Having recently featured on the North American musical platform, ‘From the Block’ which has featured performances from some of music’s big names including Chris Brown and Lola Brooke who was able to initiate her rap career.
“I was informed that the platform was coming to Jamaica (where she now resides) and wanted to feature the top acts on the island and I was recommended,” Caine told ANN.
This is just one of the successes that she has enjoyed following her performance at Sting, which is billed as the biggest showcase of Dancehall music featuring some of the genre’s popular artistes.
Caine said that since her performance, she has garnered a bigger regional fan base and she is now recognized in the country that gave birth to Dancehall music, Jamaica.
Since December 2022, she has been featured in many interviews, worked with some of Jamaica’s top producers and produced her debut EP.
“Additionally, I have shot three music videos, been booked for countless stage shows [and] performed internationally and have already been booked to do a school tour,” she said.
Caine credited her hard work and perseverance to her success saying that her appearance on the platform ‘From the Block’ was the result of constant promotion on the ground in Jamaica and a constant media social media presence which resulted in several freestyles going viral.
The success she now enjoys however is far different now than it was in her native St Vincent and the Grenadines.
According to Caine, working in her homeland was challenging.
“Firstly, limited platforms, we have one huge market known as Carnival which caters to Soca artistes,” she explained.
But artistes who belong to other genres of music are not that lucky, Caine continued.
“They literally have to think of creative ways of getting their music heard and that was my reality.”
Added to the fact that dancehall music is not of Vincentian origin, it was difficult to make it here.
“Dancehall music encompasses slangs, images, dances and a level of confidence that are not indigenous to St Vincent and the Grenadines,” she told ANN.

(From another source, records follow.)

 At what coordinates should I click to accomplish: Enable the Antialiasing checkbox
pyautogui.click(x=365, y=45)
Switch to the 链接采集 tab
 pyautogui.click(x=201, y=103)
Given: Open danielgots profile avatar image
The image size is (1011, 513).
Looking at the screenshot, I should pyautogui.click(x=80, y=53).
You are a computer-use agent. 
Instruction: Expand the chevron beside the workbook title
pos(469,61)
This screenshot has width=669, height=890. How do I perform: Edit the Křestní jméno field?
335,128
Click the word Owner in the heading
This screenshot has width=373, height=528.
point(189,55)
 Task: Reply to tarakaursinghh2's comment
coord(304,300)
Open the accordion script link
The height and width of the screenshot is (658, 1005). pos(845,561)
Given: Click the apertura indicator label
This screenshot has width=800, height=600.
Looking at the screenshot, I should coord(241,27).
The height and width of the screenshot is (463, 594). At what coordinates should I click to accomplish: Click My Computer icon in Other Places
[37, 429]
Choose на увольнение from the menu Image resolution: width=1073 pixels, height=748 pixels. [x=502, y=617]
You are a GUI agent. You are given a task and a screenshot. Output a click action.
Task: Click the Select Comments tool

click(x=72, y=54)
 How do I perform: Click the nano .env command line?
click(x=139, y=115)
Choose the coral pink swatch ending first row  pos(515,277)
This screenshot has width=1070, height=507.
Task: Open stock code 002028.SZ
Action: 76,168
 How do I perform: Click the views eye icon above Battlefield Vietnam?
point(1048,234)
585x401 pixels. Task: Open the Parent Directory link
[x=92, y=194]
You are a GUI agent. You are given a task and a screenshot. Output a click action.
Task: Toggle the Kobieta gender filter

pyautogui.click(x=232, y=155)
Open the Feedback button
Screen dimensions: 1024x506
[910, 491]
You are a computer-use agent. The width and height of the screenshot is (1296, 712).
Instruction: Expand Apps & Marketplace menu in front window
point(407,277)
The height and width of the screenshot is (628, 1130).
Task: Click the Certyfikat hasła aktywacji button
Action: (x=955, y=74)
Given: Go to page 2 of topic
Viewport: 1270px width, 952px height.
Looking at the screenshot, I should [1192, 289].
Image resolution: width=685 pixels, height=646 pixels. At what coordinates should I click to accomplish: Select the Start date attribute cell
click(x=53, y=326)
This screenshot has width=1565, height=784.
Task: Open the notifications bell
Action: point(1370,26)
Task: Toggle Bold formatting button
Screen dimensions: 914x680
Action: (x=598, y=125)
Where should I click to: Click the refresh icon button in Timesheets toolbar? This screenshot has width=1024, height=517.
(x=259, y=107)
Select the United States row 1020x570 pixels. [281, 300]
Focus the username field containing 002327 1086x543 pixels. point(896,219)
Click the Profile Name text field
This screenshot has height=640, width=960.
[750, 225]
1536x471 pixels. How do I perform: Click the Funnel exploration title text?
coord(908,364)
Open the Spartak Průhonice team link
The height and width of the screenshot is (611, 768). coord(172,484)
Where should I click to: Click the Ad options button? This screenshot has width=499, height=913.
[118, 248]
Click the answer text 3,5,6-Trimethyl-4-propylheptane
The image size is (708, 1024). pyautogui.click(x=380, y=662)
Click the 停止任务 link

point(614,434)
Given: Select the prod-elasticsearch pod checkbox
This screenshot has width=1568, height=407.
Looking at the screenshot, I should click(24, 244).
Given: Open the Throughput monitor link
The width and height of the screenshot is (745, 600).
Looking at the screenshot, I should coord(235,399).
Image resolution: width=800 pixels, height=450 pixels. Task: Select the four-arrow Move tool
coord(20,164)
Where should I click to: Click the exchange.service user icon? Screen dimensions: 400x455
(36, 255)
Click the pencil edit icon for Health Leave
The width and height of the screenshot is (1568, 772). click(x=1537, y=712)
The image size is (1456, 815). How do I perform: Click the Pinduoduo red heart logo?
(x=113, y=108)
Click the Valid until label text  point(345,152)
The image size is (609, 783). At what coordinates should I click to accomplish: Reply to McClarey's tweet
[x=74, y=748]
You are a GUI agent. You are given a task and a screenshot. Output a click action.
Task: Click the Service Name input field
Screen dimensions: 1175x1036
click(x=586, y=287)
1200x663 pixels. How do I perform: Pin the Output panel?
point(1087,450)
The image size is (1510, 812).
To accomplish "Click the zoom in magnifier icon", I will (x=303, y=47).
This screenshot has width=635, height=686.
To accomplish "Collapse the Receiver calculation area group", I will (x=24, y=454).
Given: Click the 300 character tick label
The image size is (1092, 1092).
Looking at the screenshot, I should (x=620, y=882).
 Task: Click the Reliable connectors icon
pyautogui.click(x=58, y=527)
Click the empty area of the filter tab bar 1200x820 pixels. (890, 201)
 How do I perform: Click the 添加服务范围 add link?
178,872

“And although we welcome it from other islands like Trinidad and Tobago, the idea of ‘one of our own’ having an image, flair and that level of confidence was not well accepted,” Caine contended.
Local dancehall artistes are often overshadowed with the thought that Jamaicans would never accept our brand of dancehall music because it is a well-known fact that Jamaicans are patriotic and only support their own.
“Hence, I was thought of as a ‘wanna be’ by some.”
Being female trying to make it in a male dominated industry was not easy either, Caine said and it was difficult having to manage and promote herself although she said that she was not residing in Jamaica long enough to comment on the culture of disrespect to female artistes in Jamaica.
“Promoters literally tried on many occasions to treat me as second best. Treatment I openly protested against and created a few enemies,” she admits.
It is far different in Jamaica, she explained, saying that in that country talent is respected.
“There are so many great artistes here (Jamaica) so the idea of being a ‘celebrity’ as a result of dancehall music/culture isn’t thought to be as far fetched as it is/was in St Vincent and the Grenadines,” she said.
There are many more platforms for music to be promoted, and as of right now she is continuing to make music as she has gotten accustomed to doing over the 16 years, she has been an entertainer.
She said that she spends her time in the studio, therefore putting out a follow-up EP is something that is not too difficult to do.
Caine added that she and her team are also working on some collaborations for future release.